The multivariate approach was used to identify the groups of landing profiles, which consisted of two stages: first principal component analysis (PCA) and then hierarchical agglomerative clustering (HAC) (Cambiè et al., 2017; Parsa et al., 2020).
Principal component analysis (PCA) was applied to the matrix generated with the proportion of catch per landing, considering the types of fish selected according to the methods described above, in order to reduce the dimensionality of the data to a number of axes that represent 70% of the variation in the data. A matrix was then obtained comprising the values of each dimension selected by this criterion as descriptors and the corresponding landings as rows. The analyses were carried out in the R statistical software (version 4.0.1) using the FactoMineR (Husson et al., 2024) and gridExtra packages (The R Foundation, 2025). Once the dimensions of the data had been reduced, agglomerative methods were applied to determine the appropriate number of fishing profiles, which are homogeneous groups in terms of species composition based on the landing data. This clustering method was used to determine landing profiles, with the Euclidean distance criteria and Ward’s agglomerative method mentioned for selecting the main species (Pelletier and Ferraris, 2000). In order to determine the number of retained axes, the cutoff level of the dendrogram was determined by the third-order scree test, which took the position of the third value less than zero obtained from the vector of the second derivative of the height values in the dendrogram generated by HAC.

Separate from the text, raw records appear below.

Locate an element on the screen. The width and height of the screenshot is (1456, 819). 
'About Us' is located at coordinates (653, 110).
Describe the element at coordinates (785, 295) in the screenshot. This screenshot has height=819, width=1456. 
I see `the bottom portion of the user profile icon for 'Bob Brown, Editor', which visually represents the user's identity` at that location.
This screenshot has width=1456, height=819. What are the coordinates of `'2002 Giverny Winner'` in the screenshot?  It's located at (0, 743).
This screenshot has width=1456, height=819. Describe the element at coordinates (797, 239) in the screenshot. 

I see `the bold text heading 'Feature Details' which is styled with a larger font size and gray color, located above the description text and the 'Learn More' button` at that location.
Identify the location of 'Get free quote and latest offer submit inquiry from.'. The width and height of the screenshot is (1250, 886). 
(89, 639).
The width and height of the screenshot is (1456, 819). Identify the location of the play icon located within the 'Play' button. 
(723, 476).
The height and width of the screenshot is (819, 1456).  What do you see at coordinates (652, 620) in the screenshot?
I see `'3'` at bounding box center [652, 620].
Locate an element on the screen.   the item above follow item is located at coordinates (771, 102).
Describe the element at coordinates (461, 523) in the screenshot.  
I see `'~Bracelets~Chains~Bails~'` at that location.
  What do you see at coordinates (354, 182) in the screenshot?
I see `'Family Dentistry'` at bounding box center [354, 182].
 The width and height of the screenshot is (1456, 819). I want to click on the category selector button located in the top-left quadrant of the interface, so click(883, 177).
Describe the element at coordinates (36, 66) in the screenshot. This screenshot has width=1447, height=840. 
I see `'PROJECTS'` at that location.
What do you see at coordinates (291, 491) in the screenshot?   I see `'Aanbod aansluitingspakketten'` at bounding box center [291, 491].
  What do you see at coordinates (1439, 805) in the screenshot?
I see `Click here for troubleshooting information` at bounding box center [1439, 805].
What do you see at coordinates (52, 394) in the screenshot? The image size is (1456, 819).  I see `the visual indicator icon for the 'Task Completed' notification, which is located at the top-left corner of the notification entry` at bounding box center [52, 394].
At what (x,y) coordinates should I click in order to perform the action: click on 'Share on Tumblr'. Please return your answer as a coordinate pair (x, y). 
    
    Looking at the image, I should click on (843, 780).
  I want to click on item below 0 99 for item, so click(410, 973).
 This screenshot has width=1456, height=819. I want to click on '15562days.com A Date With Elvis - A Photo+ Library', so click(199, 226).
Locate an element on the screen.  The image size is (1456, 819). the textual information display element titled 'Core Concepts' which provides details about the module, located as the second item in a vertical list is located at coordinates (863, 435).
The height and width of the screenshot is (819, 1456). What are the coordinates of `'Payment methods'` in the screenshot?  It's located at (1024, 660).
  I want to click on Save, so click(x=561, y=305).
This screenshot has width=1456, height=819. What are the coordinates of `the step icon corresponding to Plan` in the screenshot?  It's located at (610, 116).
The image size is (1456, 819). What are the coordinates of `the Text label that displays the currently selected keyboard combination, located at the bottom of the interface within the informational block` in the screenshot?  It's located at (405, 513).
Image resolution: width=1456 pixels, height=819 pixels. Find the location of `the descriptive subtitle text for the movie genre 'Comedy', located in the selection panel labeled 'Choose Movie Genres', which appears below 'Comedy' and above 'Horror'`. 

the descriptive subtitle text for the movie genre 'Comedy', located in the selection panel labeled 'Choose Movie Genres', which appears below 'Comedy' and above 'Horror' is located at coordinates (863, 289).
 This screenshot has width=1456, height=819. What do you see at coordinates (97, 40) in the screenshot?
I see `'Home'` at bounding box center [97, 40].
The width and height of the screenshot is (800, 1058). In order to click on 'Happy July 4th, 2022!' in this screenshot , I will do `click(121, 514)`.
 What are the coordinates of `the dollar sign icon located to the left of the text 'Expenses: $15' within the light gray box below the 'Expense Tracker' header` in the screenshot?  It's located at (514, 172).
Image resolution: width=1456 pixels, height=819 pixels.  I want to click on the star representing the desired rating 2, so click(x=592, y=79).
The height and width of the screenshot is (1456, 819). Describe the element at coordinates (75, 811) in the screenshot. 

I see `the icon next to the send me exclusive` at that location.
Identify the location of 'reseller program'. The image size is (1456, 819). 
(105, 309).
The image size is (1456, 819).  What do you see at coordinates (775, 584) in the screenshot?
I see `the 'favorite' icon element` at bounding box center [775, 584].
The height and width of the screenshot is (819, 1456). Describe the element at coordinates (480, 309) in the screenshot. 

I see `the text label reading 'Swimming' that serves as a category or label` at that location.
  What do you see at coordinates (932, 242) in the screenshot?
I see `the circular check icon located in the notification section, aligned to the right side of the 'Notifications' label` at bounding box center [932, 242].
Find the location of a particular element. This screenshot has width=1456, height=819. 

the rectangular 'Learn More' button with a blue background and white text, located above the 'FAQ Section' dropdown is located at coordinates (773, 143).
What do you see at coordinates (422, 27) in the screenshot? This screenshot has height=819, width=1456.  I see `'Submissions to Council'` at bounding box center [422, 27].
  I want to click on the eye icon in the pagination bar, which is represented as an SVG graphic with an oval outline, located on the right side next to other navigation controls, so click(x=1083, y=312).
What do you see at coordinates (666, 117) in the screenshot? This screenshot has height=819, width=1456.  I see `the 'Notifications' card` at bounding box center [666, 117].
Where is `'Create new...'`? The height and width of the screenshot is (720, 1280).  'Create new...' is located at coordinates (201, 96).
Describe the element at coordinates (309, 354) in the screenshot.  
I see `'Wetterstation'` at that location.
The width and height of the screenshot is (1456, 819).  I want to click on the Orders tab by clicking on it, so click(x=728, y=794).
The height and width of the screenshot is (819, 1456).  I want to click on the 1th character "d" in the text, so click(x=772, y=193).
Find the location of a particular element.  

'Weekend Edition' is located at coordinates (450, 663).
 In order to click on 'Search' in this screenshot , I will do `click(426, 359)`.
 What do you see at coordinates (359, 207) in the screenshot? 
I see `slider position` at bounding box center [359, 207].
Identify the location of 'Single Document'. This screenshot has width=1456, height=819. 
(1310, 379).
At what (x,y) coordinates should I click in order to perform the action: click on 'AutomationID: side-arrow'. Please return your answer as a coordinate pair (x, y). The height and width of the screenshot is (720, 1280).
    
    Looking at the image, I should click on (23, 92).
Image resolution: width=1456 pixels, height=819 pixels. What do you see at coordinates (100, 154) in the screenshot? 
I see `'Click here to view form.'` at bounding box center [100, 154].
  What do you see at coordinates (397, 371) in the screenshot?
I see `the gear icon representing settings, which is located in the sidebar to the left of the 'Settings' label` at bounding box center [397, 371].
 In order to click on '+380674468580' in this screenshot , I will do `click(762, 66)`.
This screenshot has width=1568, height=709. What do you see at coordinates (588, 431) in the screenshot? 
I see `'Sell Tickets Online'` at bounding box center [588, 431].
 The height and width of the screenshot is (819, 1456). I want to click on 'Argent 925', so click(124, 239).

For each cluster, the average of each dimension, the size of each cluster and the total variance between and within clusters were determined. The size of each cluster was equal to the number of landings that formed it. In this way, each cluster represented a landing profile, understood as the proportion of the average catch of each type of fish. The analyses were carried out in the R statistical software (version 4.0.1) using the lattice and amap packages (Lucas, 2024; The R Foundation, 2025).
3 Results
The principal component analysis considered 12 main axes relevant for analysis, which explain ≈ 70% of the variance of the 47 types of fish landed in the data matrix (Supplementary Material 3). The types of fish selected according to the criteria described in the methodology are listed in Figure 2 (year 2008), Figure 3 (2009), and Figure 4 (2010), which show these categories dispersed on the first four axes.
 
  Figure 2. Results of the principal component analysis (PCA) using the matrix of landings per trip of 28 main types of fish landed in 2008 in the Curuçá, Maracanã, Marapanim, São Caetano de Odivelas, São João de Pirabas, and Viseu municipalities, Pará, Northern Brazil.
 
  Figure 3. Results of the principal component analysis (PCA) using the matrix of landings per trip of 28 main types of fish landed in 2009 in the Curuçá, Maracanã, Marapanim, São Caetano de Odivelas, São João de Pirabas, and Viseu municipalities, Pará, Northern Brazil.
 
  Figure 4. Results of the principal component analysis (PCA) using the matrix of landings per trip of 28 main types of fish landed in 2010 in the Curuçá, Maracanã, Marapanim, São Caetano de Odivelas, São João de Pirabas, and Viseu municipalities, Pará, Northern Brazil.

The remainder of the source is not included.